Below are some entries; set them all down exactly.

DATA SECTION section start

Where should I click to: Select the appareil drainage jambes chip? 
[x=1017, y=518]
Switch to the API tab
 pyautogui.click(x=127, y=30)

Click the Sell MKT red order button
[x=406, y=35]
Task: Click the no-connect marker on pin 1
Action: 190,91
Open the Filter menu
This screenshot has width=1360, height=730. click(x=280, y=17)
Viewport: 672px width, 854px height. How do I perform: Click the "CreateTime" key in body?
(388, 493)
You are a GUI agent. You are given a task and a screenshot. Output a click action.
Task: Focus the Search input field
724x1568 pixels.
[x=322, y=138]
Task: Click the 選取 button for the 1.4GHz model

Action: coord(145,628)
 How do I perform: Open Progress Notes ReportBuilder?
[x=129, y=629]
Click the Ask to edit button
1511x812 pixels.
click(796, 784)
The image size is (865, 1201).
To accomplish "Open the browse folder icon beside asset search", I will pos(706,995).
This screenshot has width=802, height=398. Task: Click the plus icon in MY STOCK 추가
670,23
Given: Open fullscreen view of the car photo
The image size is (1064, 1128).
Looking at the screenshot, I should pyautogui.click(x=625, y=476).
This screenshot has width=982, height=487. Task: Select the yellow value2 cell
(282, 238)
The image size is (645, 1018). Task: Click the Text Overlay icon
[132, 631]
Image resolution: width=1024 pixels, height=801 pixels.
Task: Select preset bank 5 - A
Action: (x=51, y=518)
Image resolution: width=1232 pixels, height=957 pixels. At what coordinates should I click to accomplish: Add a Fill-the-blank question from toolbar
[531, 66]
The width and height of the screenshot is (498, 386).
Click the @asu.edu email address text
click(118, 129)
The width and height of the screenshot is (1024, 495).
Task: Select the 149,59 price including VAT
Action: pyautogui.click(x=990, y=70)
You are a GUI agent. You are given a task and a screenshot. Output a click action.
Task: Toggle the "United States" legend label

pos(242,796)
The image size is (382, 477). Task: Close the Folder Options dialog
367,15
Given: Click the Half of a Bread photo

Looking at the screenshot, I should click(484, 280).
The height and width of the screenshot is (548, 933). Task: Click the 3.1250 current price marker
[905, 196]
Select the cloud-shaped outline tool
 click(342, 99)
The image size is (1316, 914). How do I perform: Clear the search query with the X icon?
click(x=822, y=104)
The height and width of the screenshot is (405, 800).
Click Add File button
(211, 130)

DATA SECTION section end

- SOLVED PROBLEM -
Where should I click to: Select the appareil drainage jambes chip? 
[x=1017, y=518]
Switch to the API tab
 pyautogui.click(x=127, y=30)

Click the Sell MKT red order button
[x=406, y=35]
Task: Click the no-connect marker on pin 1
Action: 190,91
Open the Filter menu
This screenshot has width=1360, height=730. click(x=280, y=17)
Viewport: 672px width, 854px height. How do I perform: Click the "CreateTime" key in body?
(388, 493)
You are a GUI agent. You are given a task and a screenshot. Output a click action.
Task: Focus the Search input field
724x1568 pixels.
[x=322, y=138]
Task: Click the 選取 button for the 1.4GHz model

Action: coord(145,628)
 How do I perform: Open Progress Notes ReportBuilder?
[x=129, y=629]
Click the Ask to edit button
1511x812 pixels.
click(796, 784)
The image size is (865, 1201).
To accomplish "Open the browse folder icon beside asset search", I will pos(706,995).
This screenshot has width=802, height=398. Task: Click the plus icon in MY STOCK 추가
670,23
Given: Open fullscreen view of the car photo
The image size is (1064, 1128).
Looking at the screenshot, I should pyautogui.click(x=625, y=476).
This screenshot has width=982, height=487. Task: Select the yellow value2 cell
(282, 238)
The image size is (645, 1018). Task: Click the Text Overlay icon
[132, 631]
Image resolution: width=1024 pixels, height=801 pixels.
Task: Select preset bank 5 - A
Action: (x=51, y=518)
Image resolution: width=1232 pixels, height=957 pixels. At what coordinates should I click to accomplish: Add a Fill-the-blank question from toolbar
[531, 66]
The width and height of the screenshot is (498, 386).
Click the @asu.edu email address text
click(118, 129)
The width and height of the screenshot is (1024, 495).
Task: Select the 149,59 price including VAT
Action: pyautogui.click(x=990, y=70)
You are a GUI agent. You are given a task and a screenshot. Output a click action.
Task: Toggle the "United States" legend label

pos(242,796)
The image size is (382, 477). Task: Close the Folder Options dialog
367,15
Given: Click the Half of a Bread photo

Looking at the screenshot, I should click(484, 280).
The height and width of the screenshot is (548, 933). Task: Click the 3.1250 current price marker
[905, 196]
Select the cloud-shaped outline tool
 click(342, 99)
The image size is (1316, 914). How do I perform: Clear the search query with the X icon?
click(x=822, y=104)
The height and width of the screenshot is (405, 800).
Click Add File button
(211, 130)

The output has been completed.